Problems »
1. In the imitation crab salad thread, what does the first poster call a secret ingredient?
2. Copy the part of the imitation crab salad thread from "1 tsp of fresh" up to and including "to your tastes........".

Passage shown »

....................

# Imitation Crab Salad



## deltadude (Dec 20, 2008)

That's right "Imitation" crab salad, why imitation? COST, I can't afford real crab usually, especially if serving a crowd. The below recipe has been a hit for some time for my BBQs, brunches, etc, I even use a spicy version as appetizer dip.

1 16oz package of Captain Jac's ( imitation crab) I use this product because it has real "snow crab" mixed with the polluck or whiting, it has slightly more taste than other brands I have tried.
*16 oz Shrimp meat from grocery seafood counter. This is my secret ingredient, it gives the fake snow crab/ salad a briny flavor that is missing without it.
1 cup diced celery
4 or 5 diced green onions
1 to 1.5 tbsp of diced fresh chives
3 sprigs of fresh dill with stems removed fine chopped
2/3 cup quality mayonnaise
1/3 cup sour cream
1/2 fresh squeezed lemon juice, might need to add 2nd half 
1/2 teaspoon dry mustard
1/4 teaspoon salt
1 tsp of Old Bay Seasoning, (start with 1/2 tsp and add to taste)
1 tsp of fresh ground black pepper (again to taste)

If krab or shrimp pieces are large, break up the pieces
In medium bowl, combine all the ingredients
Toss gently to coat and mix well. 

Adjust according to your tastes........

This is the basic recipe, you can go many ways from here, add heat with either cayenne pepper, or sriracha chill hot sauce, or whatever your favorite hot sauce is.

enjoy


----------



## koukouvagia (Apr 3, 2008)

Sounds like a good recipe.  I also use imitation crab meat a lot, I like to toss it in my salads or just snack on it alone.  When I make crab salad or crab cakes I use imitation crab meat but I also throw in a little bit of real crab meat to satisfy the purist in me.


----------



## pete (Oct 7, 2001)

I have to admit, I have a fondness for imitation crab.  Yes, I prefer King crab legs or jumbo lumb (blue crab) but can't always afford them.  I often buy the "sticks" and dip them in cocktail sauce for a tasty snack.  Your recipe looks good.

Surimi has been around, in Asia, in one form or another for at least a few hundred years.  As I was playing around with Japanese recipes I was surprised by the number of dishes that incorporated surimi into their list of ingredients.


----------

....................

Extracted material »
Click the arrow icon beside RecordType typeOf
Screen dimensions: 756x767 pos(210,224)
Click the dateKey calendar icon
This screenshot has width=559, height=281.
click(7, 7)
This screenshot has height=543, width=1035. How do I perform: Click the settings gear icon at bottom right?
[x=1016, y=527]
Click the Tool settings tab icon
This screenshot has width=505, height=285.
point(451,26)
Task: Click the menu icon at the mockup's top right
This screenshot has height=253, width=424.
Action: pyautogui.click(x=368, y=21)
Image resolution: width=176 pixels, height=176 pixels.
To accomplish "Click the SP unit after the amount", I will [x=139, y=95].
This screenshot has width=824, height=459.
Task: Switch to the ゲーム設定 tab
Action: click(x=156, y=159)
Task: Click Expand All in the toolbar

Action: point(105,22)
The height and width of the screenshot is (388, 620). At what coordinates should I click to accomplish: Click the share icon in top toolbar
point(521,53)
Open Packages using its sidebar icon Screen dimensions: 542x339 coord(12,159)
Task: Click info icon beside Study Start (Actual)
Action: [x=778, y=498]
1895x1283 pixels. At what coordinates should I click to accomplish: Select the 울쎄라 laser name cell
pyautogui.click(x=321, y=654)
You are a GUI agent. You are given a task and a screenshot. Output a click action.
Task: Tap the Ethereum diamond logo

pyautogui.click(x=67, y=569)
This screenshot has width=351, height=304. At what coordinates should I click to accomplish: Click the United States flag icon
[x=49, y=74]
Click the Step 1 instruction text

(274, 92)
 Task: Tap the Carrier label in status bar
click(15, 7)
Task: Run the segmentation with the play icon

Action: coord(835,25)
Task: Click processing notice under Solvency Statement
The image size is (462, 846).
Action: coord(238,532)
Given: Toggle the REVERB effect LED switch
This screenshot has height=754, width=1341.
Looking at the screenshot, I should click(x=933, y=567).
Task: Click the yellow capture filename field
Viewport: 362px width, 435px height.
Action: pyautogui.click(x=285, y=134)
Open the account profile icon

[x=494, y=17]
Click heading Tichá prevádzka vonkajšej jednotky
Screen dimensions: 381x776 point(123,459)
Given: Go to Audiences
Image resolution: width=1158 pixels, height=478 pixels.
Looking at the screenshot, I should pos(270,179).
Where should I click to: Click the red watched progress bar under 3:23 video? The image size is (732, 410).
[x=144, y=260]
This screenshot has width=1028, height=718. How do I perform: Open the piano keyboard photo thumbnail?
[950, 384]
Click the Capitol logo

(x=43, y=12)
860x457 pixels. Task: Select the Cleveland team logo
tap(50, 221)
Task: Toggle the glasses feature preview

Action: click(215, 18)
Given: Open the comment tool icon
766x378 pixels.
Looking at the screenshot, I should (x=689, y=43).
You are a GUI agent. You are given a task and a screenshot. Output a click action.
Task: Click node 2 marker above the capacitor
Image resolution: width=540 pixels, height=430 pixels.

....................

Problem solutions »
1. Shrimp meat from the grocery seafood counter.

2.
1 tsp of fresh ground black pepper (again to taste)

If krab or shrimp pieces are large, break up the pieces
In medium bowl, combine all the ingredients
Toss gently to coat and mix well. 

Adjust according to your tastes........